> **Saved entries**
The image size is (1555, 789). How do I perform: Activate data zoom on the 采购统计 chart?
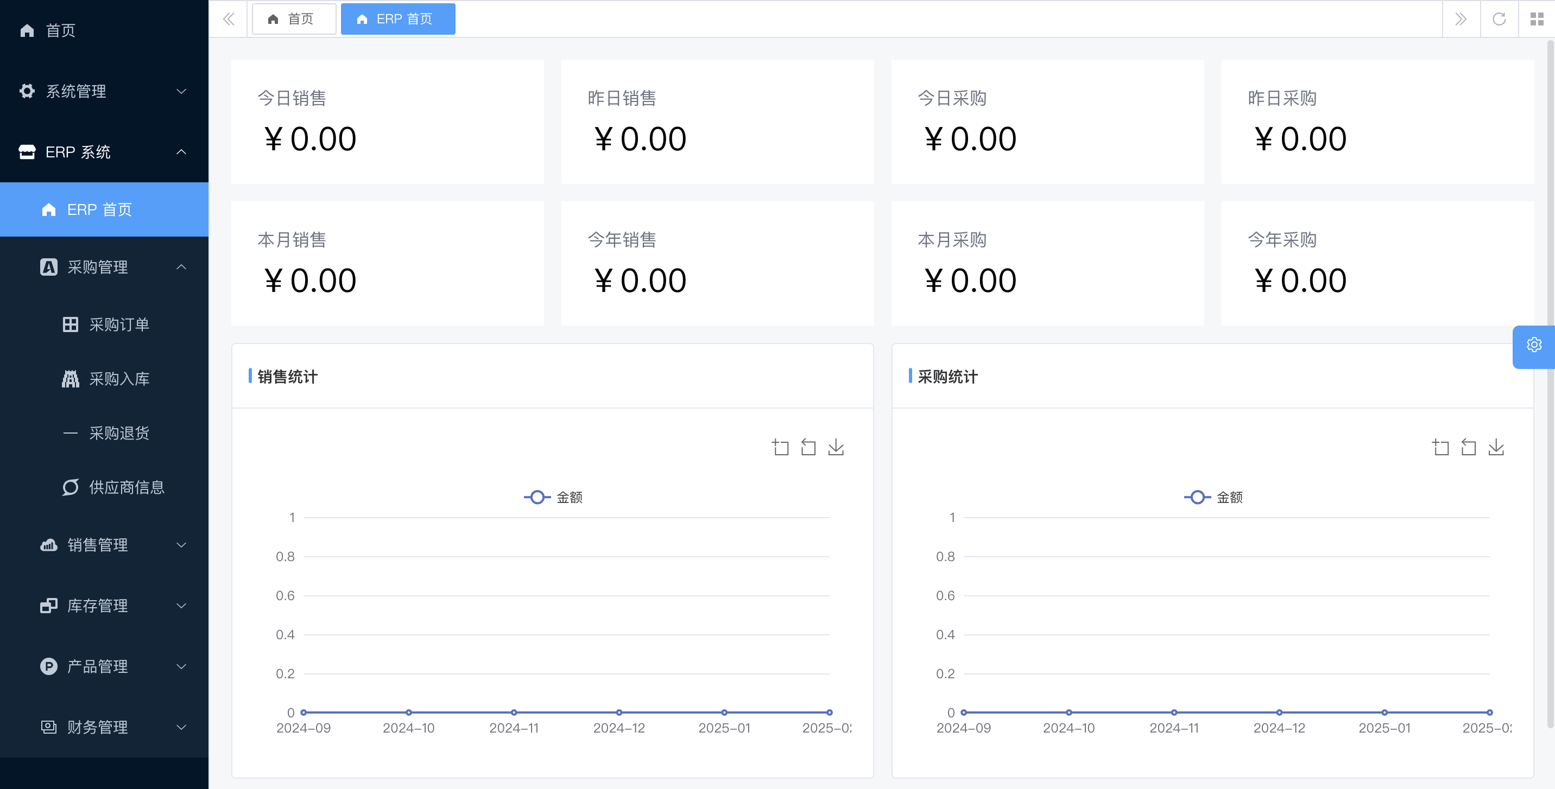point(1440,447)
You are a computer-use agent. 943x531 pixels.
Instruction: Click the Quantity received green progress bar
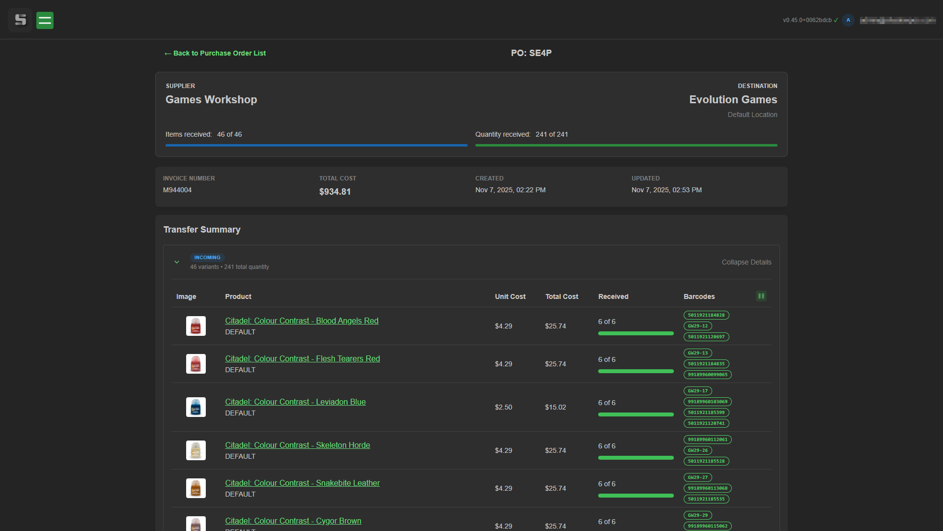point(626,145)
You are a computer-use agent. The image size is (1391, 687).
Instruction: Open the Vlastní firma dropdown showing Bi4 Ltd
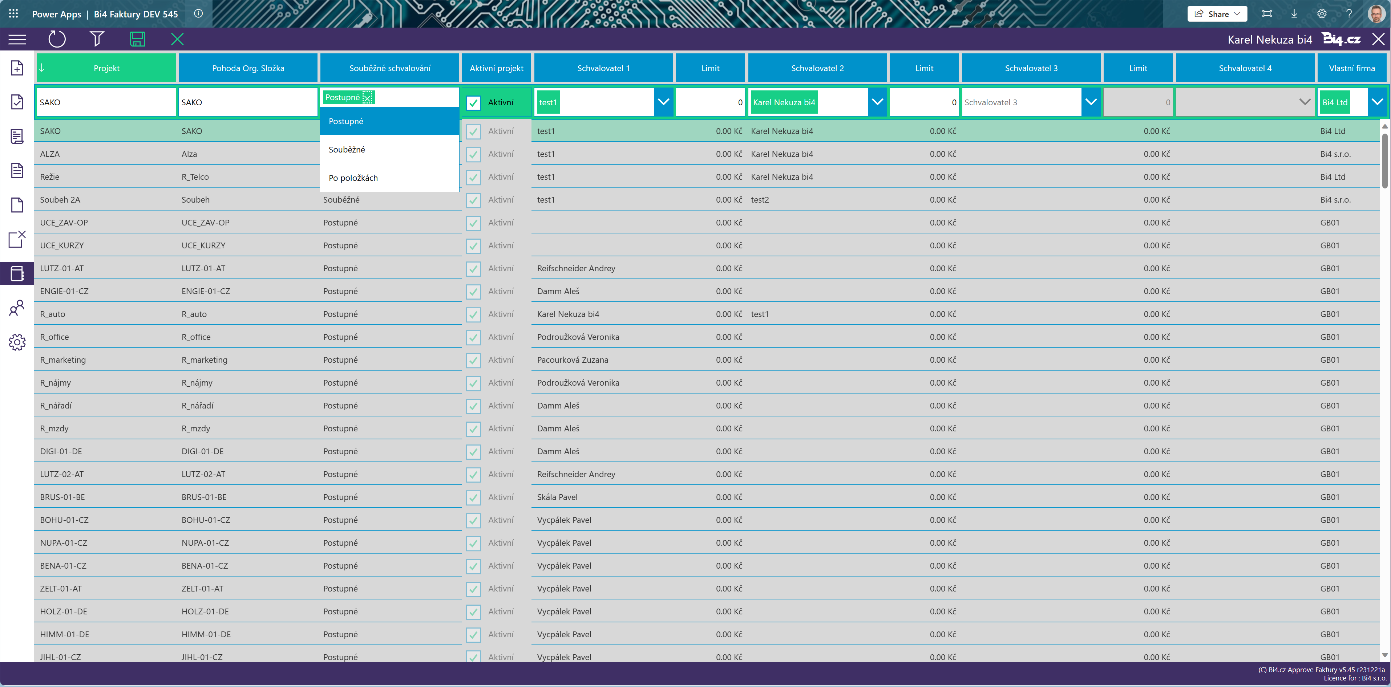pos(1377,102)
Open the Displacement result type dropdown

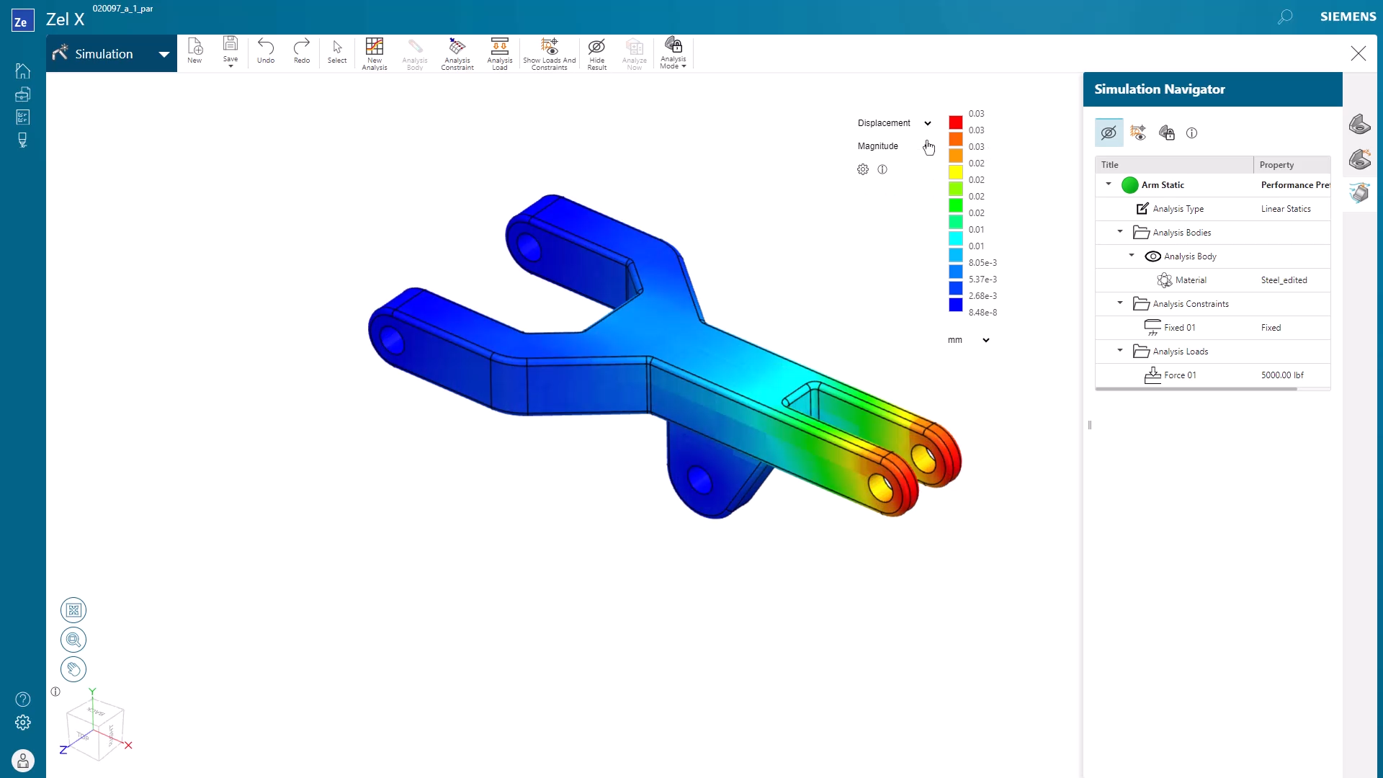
--
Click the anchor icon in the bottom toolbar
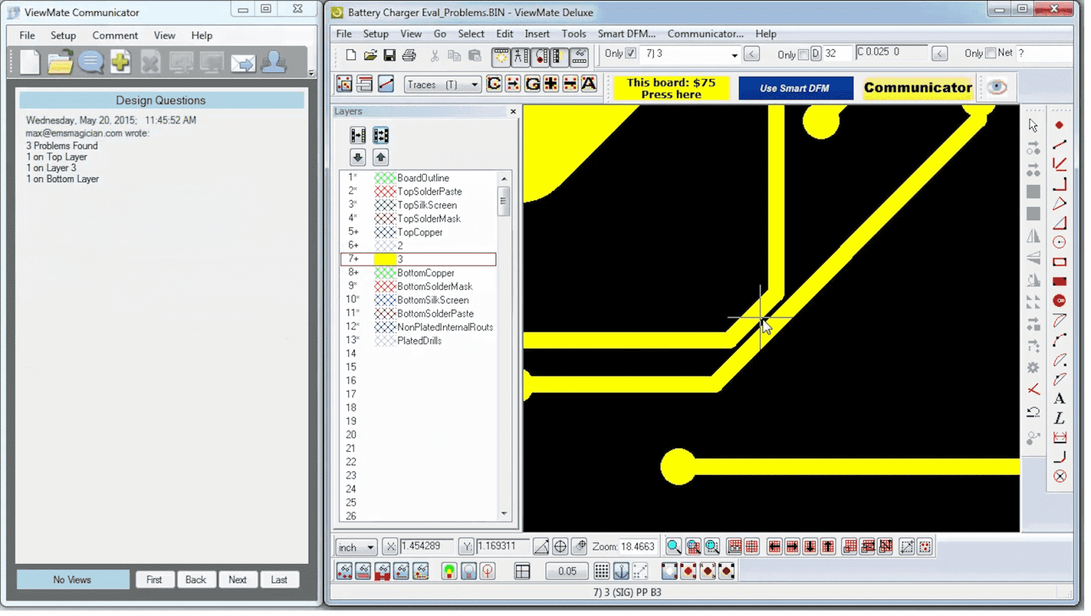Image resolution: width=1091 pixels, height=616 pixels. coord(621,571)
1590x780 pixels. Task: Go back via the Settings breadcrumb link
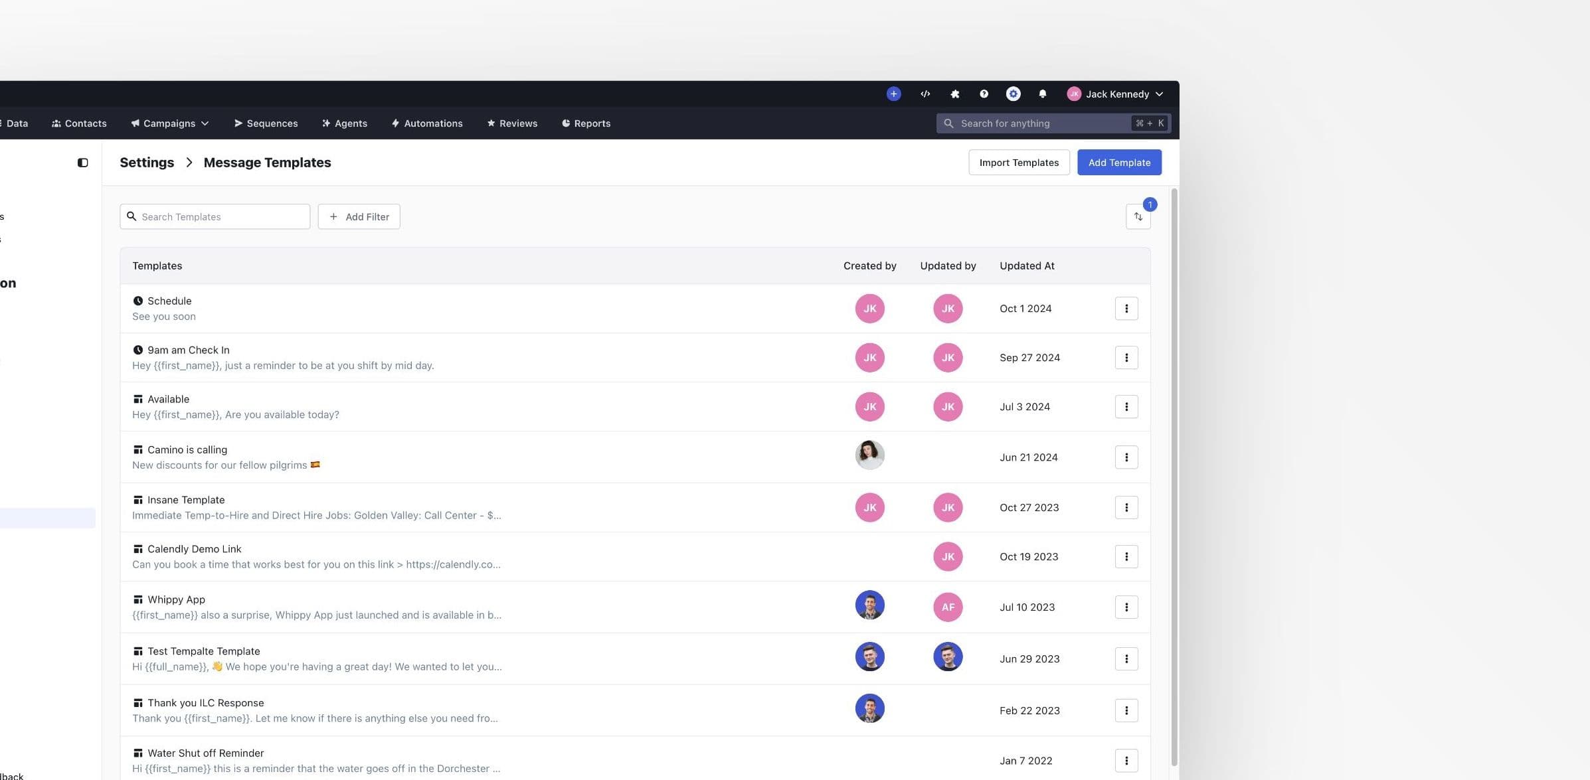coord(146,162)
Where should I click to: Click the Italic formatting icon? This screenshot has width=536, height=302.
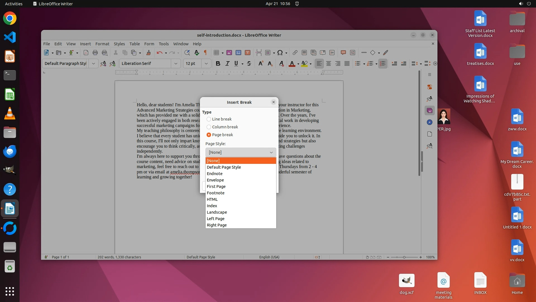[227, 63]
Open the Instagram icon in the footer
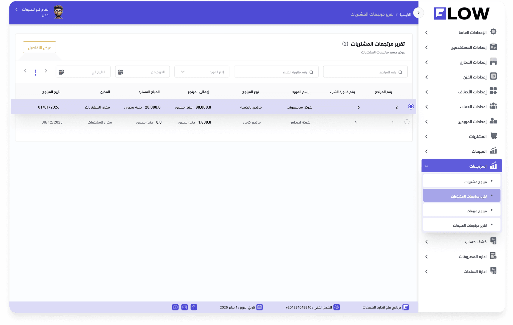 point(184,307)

> **WHAT YOU HAVE TO DO**
Your answer must be the exact lines from the records above, from the one containing "The image size is (1555, 789)." through the one containing "Open the Displacement result type dropdown", both included, with every picture left out.

> **YOUR RESPONSE**
The image size is (1555, 789). How do I perform: Activate data zoom on the 采购统计 chart?
point(1440,447)
You are a computer-use agent. 943x531 pixels.
Instruction: Click the Quantity received green progress bar
point(626,145)
You are a computer-use agent. The image size is (1391, 687).
Instruction: Open the Vlastní firma dropdown showing Bi4 Ltd
pos(1377,102)
Open the Displacement result type dropdown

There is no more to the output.